*** Opening Material shown ***

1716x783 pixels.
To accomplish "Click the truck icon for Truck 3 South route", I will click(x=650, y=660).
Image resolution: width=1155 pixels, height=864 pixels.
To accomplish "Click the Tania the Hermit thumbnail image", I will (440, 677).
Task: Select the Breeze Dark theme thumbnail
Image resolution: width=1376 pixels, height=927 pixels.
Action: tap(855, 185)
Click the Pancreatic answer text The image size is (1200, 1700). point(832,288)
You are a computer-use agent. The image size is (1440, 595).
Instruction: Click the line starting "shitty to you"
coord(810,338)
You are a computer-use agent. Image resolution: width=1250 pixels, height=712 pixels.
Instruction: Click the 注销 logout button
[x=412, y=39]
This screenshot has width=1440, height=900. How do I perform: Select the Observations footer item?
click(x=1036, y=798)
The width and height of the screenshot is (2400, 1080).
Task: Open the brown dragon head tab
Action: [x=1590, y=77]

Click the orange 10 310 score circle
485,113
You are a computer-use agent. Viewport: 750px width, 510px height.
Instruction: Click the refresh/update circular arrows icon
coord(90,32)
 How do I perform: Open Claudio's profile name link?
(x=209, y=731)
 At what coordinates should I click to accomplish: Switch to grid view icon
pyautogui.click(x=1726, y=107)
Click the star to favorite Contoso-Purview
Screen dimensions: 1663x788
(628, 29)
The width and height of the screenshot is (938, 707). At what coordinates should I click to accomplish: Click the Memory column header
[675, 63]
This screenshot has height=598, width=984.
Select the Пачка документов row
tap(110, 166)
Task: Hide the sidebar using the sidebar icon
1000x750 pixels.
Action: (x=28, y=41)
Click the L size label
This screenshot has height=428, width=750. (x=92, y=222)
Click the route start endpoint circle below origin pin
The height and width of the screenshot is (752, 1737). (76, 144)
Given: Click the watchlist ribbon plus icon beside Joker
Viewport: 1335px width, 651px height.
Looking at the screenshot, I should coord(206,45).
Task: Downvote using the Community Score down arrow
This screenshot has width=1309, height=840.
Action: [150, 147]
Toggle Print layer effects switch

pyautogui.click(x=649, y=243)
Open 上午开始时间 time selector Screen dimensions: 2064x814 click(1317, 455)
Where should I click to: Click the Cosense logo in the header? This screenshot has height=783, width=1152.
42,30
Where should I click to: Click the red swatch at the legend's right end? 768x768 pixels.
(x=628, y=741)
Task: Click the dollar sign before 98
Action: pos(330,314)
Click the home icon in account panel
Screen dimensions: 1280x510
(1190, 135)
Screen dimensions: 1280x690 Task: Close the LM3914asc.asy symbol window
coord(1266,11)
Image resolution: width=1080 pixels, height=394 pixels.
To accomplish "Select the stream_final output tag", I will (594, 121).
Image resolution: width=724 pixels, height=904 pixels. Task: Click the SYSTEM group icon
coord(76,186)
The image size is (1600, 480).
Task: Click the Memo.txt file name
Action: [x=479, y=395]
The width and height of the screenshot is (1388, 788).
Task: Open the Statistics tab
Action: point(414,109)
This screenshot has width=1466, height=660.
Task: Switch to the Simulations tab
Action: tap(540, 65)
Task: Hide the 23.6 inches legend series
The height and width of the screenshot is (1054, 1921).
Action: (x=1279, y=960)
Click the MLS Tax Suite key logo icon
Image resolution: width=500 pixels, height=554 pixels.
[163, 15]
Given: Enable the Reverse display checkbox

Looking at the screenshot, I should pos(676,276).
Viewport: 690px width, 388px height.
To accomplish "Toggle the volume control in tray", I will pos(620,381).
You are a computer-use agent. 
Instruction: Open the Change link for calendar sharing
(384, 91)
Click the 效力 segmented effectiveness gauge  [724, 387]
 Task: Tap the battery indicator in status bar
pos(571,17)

*** Closing Material shown ***

#### Problem
Retype the line containing "Task: Hide the 23.6 inches legend series" and all the lines after it, ending with the final line of the material, exactly.

#### Solution for this problem
Task: Hide the 23.6 inches legend series
The height and width of the screenshot is (1054, 1921).
Action: (x=1279, y=960)
Click the MLS Tax Suite key logo icon
Image resolution: width=500 pixels, height=554 pixels.
[163, 15]
Given: Enable the Reverse display checkbox

Looking at the screenshot, I should pos(676,276).
Viewport: 690px width, 388px height.
To accomplish "Toggle the volume control in tray", I will pos(620,381).
You are a computer-use agent. 
Instruction: Open the Change link for calendar sharing
(384, 91)
Click the 效力 segmented effectiveness gauge  [724, 387]
 Task: Tap the battery indicator in status bar
pos(571,17)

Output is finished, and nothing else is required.